◆ **Page extract**
::::::::::

LOL! 'A Sovereign must consent to the alienation of territory'? Please post chapter, verse and origin of this socialistic concept, because NOTHING I've read in 12 years of research supports such drek!

-----

If your theory was a fact, the Founders would not have DECLARED their Independence from England, they would have asked for it. Their Declaration was based on Vattel's Law of Nature and Nations, which states-

§ 266. 4th general maxim: what is sufficiently declared, is to be taken for true.
On every occasion when a person could and ought to have made known his intention, we assume for true against him what he has sufficiently declared. This is an incontestable principle, applied to treaties: for, if they are not a vain play of words, the contracting parties ought to express themselves in them with truth, and according to their real intentions. If the intention which is sufficiently declared were not to be taken of course as the true intention of him who speaks and enters into engagements, it would be perfectly useless to form contracts or treaties.
Law of Nations

In Law, this is known as the Rule of Exclusion. The Founders referred to it as Enumeration, and is restated in the treaty known as the Constitution as the 10th Amendment

The powers not delegated to the United States by the Constitution, nor prohibited by it to the States, are reserved to the States respectively, or to the people.

::::::::::

◆ **Provided data**
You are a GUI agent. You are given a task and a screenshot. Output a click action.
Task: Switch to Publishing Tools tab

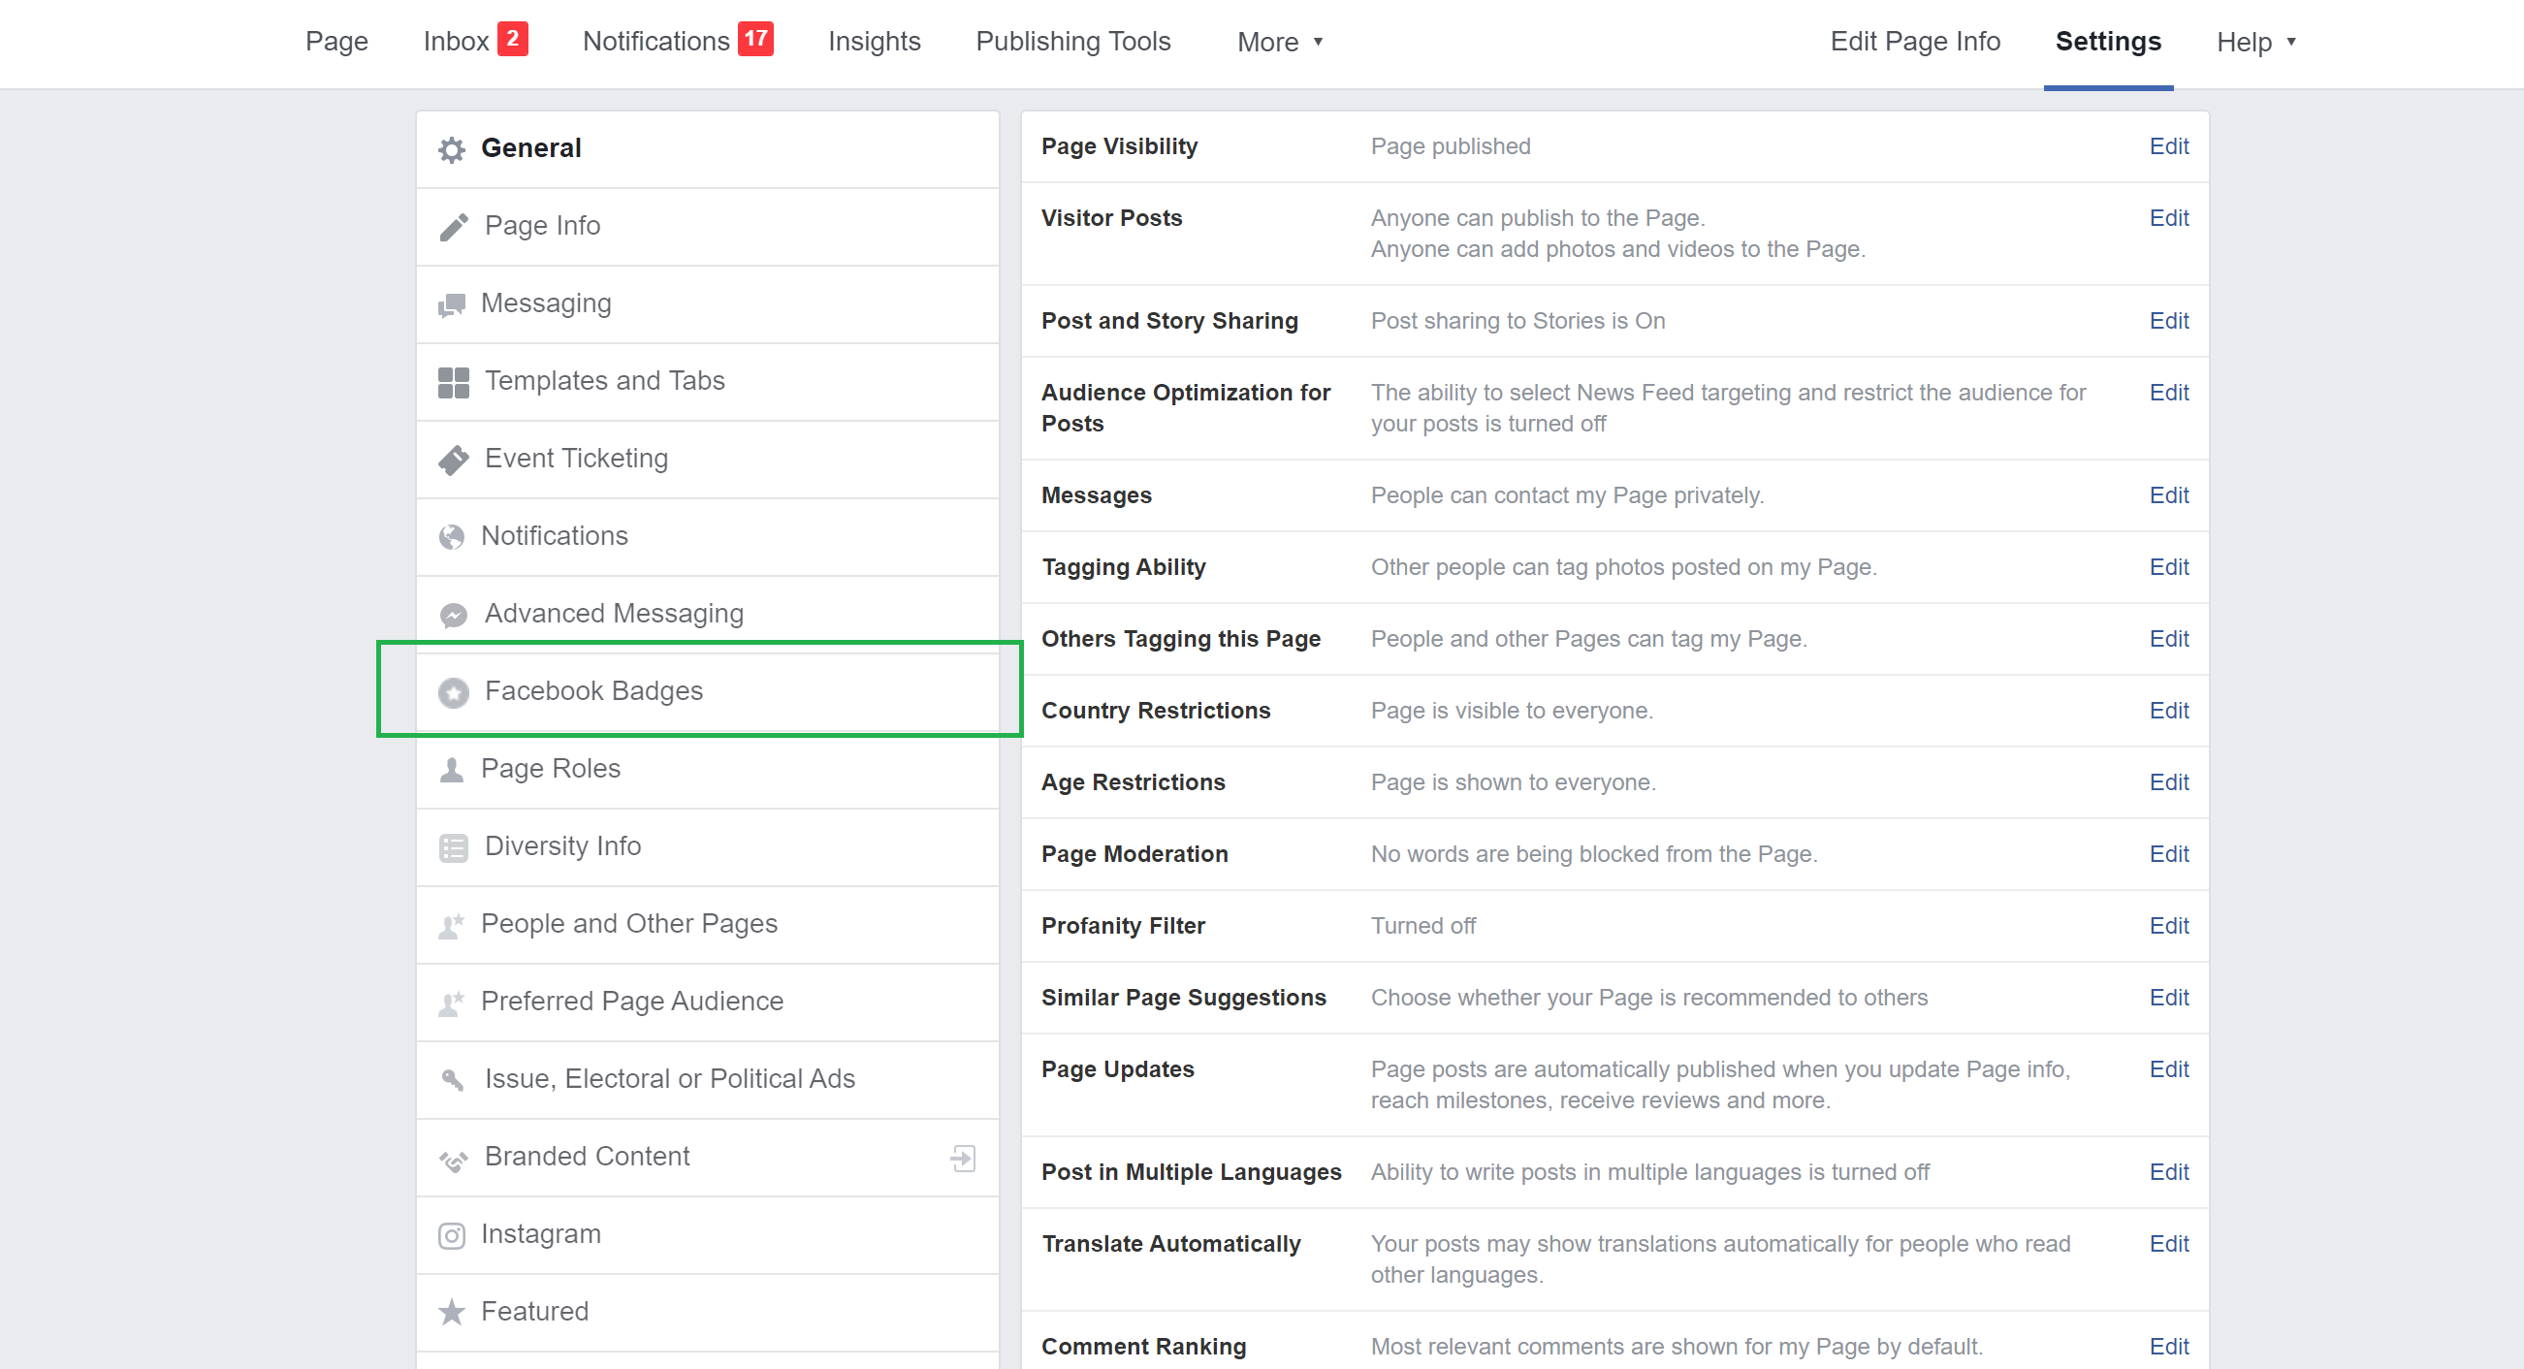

::::::::::

◆ **Stated problem**
In the passage on Vattel and the Tenth Amendment, what name does the writer say the Founders used for the Rule of Exclusion? The data above are not needed for this exercise.

◆ **Solution to this problem**
Enumeration.